A boa senhora, de religião muçulmana, respirou fundo, como que a querer retomar a palavra. E enquanto limpava as lágrimas com a ponta do tôb (manto-véu) que lhe cobria o corpo dos pés à cabeça (excepto as mãos e as maçãs do rosto), disse com a voz entrecortada: e o futuro como será!? Estamos com muito medo do que está para vir…” Perguntei-lhe se eram muitas as mulheres na revolução. Mas Myriam Salah só levantava os braços e procurava secar as lágrimas de um choro que lhe paralisou a voz.
Compreendi que eram muitas, muitas. Sim, eu já tinha sabido por outras fontes que as mulheres nesta revolução ultrapassaram em muito o número dos homens. Certamente, porque foram mais espezinhadas e sofreram mais do que os homens numa sociedade machista.

Cheguei a Cartum há 3 dias, mas o meu destino é ainda mais longe.
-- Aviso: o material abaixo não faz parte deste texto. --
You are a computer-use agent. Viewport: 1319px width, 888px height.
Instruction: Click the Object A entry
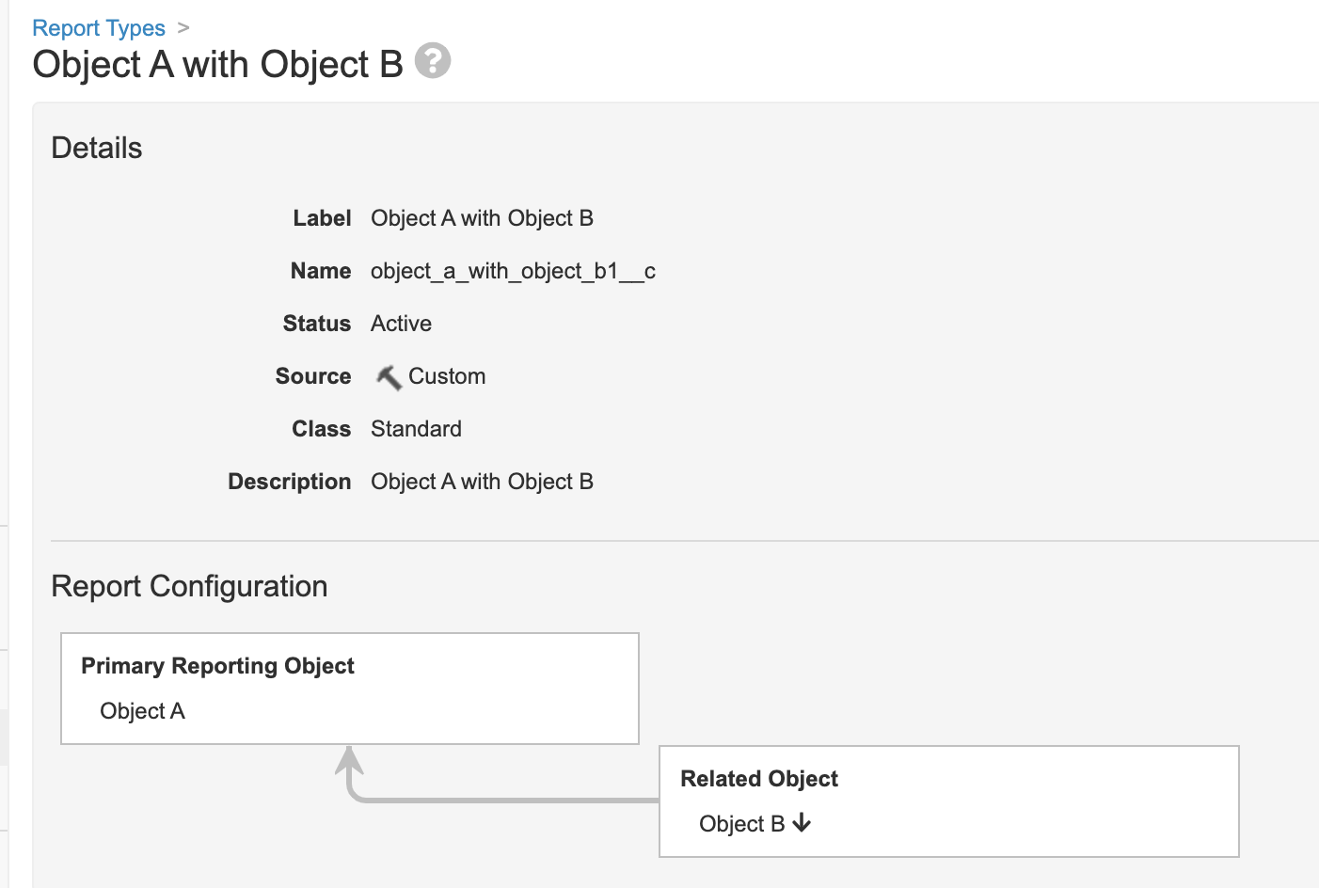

Quando os transportes públicos garantirem funcionar com segurança, viajarei para a cidade de El Obeid, a 600 Kms de aqui, na região de Cordofão. Como aquela de Cartum, também esta é uma herança geográfica do nosso pai e fundador S. Daniel Comboni. Foi aqui que ele realizou grande parte da sua vida missionária, abrindo o caminho para nós, seus filhos, que seguimos os seus passos.

A população é maiormente de religião muçulmana. Autóctones arabizados. Pele mulata bem tostada. Mas também lá vivem muitos africanos, especialmente da etnia Nuba, onde cristãos e muçulmanos vivem lado a lado. O nosso será um evangelizar com o cunho distintivo do diálogo (inter)religioso focalizado e salientado no testemunho de vida e amizade, sobretudo através dos serviços de saúde (pequenas clínicas/dispensários) e da educação/ensino. Sem proselitismos ou fanatismos, como recordou o papa Francisco na sua viagem de há poucos meses atrás, ao pequeno grupo de cristãos em Marrocos.

É nessa zona do Cordofão que se situa a região dos Montes Nubanos, onde os Janjauides (milícias militares) são famosos, infelizmente, pelos massacres de conflito armado, semelhante ao já mundialmente conhecido no Darfur. Muito do nosso trabalho aqui tem a ver também com os desalojados que se encontram espalhados pelos Montes. Não só, mas também temos ao nosso cuidado muitos outros que chegam refugiados do país vizinho e irmão, o Sudão do Sul, de onde fogem da guerra fratricida que o Papa Francisco actualmente tanto se tem esforçado para ajudar a pôr termo.